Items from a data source
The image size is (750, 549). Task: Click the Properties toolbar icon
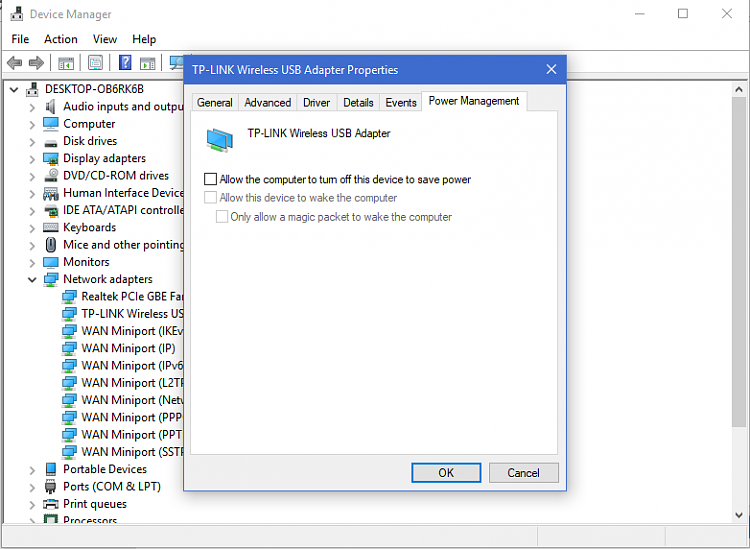click(x=95, y=63)
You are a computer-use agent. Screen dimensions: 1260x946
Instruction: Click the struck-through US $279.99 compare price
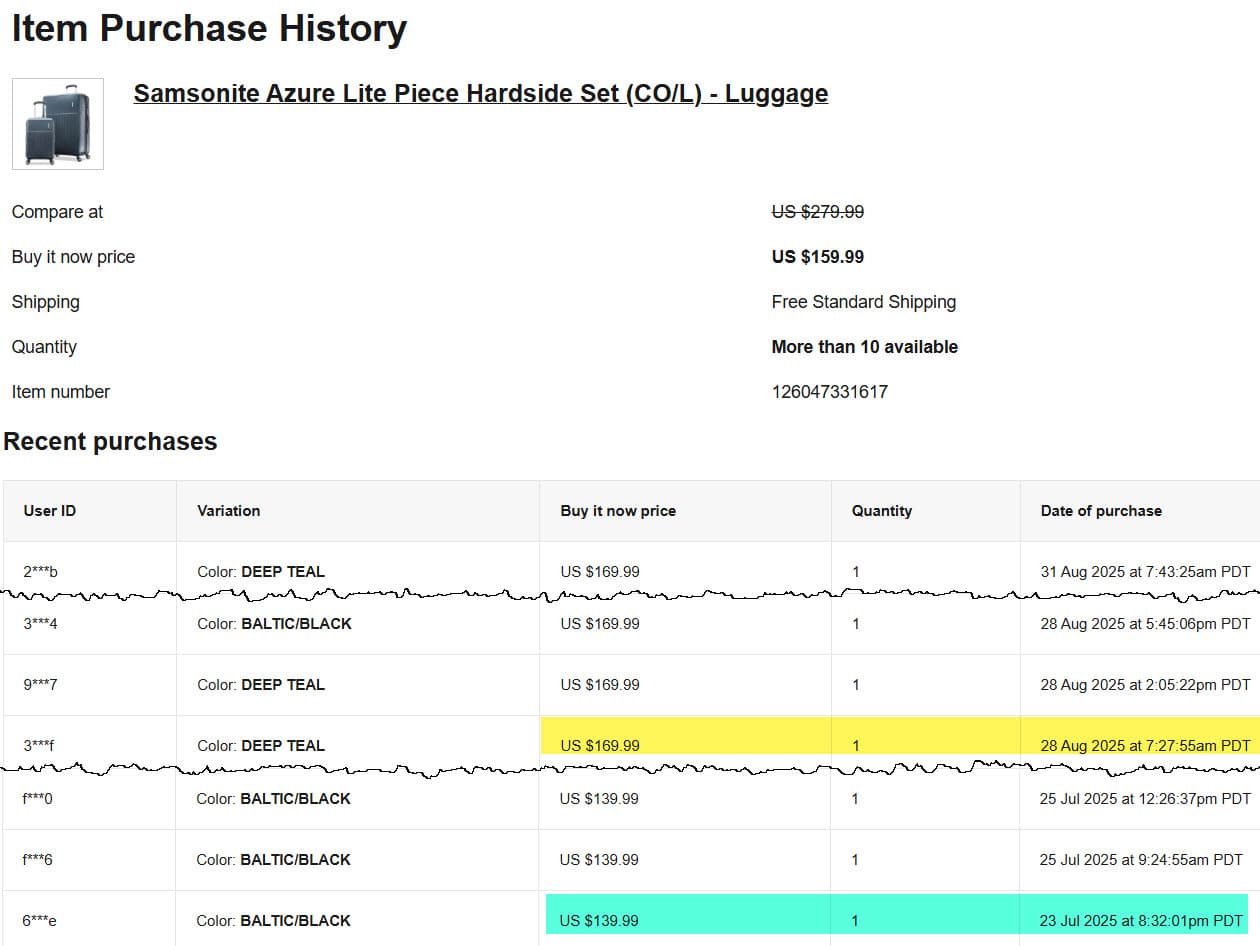click(817, 212)
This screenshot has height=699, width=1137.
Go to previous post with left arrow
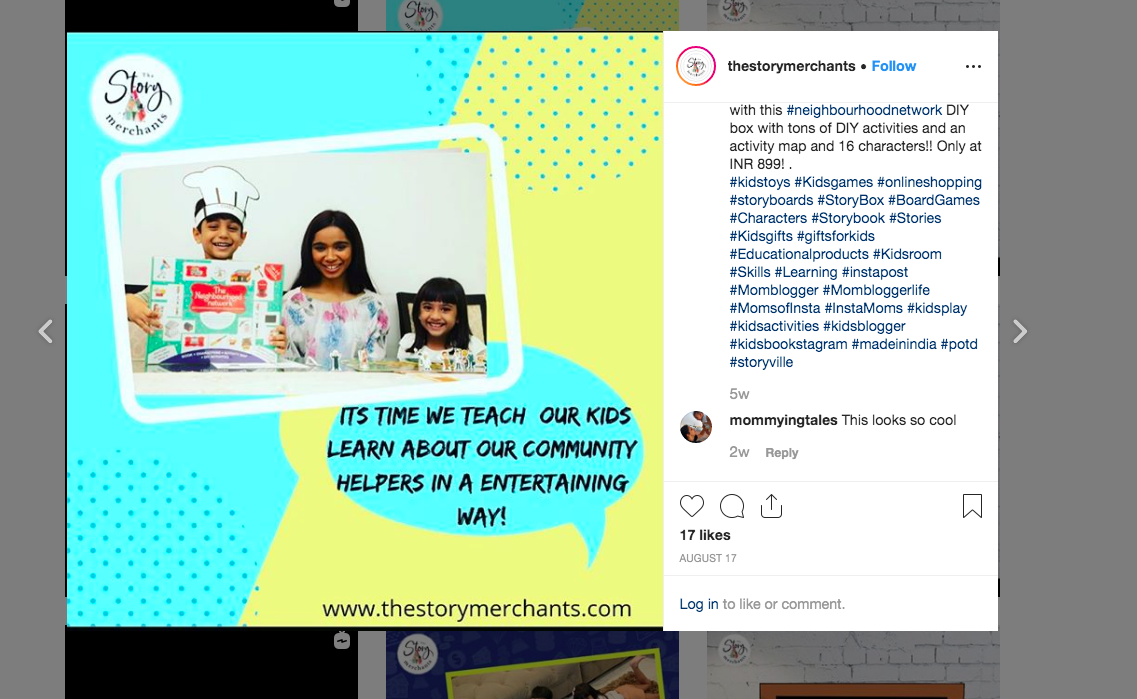(46, 331)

### Exercise objective
Copy out each line of the data exactly as it reads; skip the pictures.

### Response to the exercise
The image size is (750, 549). Task: Click the Properties toolbar icon
click(x=95, y=63)
You are a computer-use agent. Screen dimensions: 1260x946
Instruction: Click the struck-through US $279.99 compare price
click(817, 212)
This screenshot has height=699, width=1137.
Go to previous post with left arrow
(46, 331)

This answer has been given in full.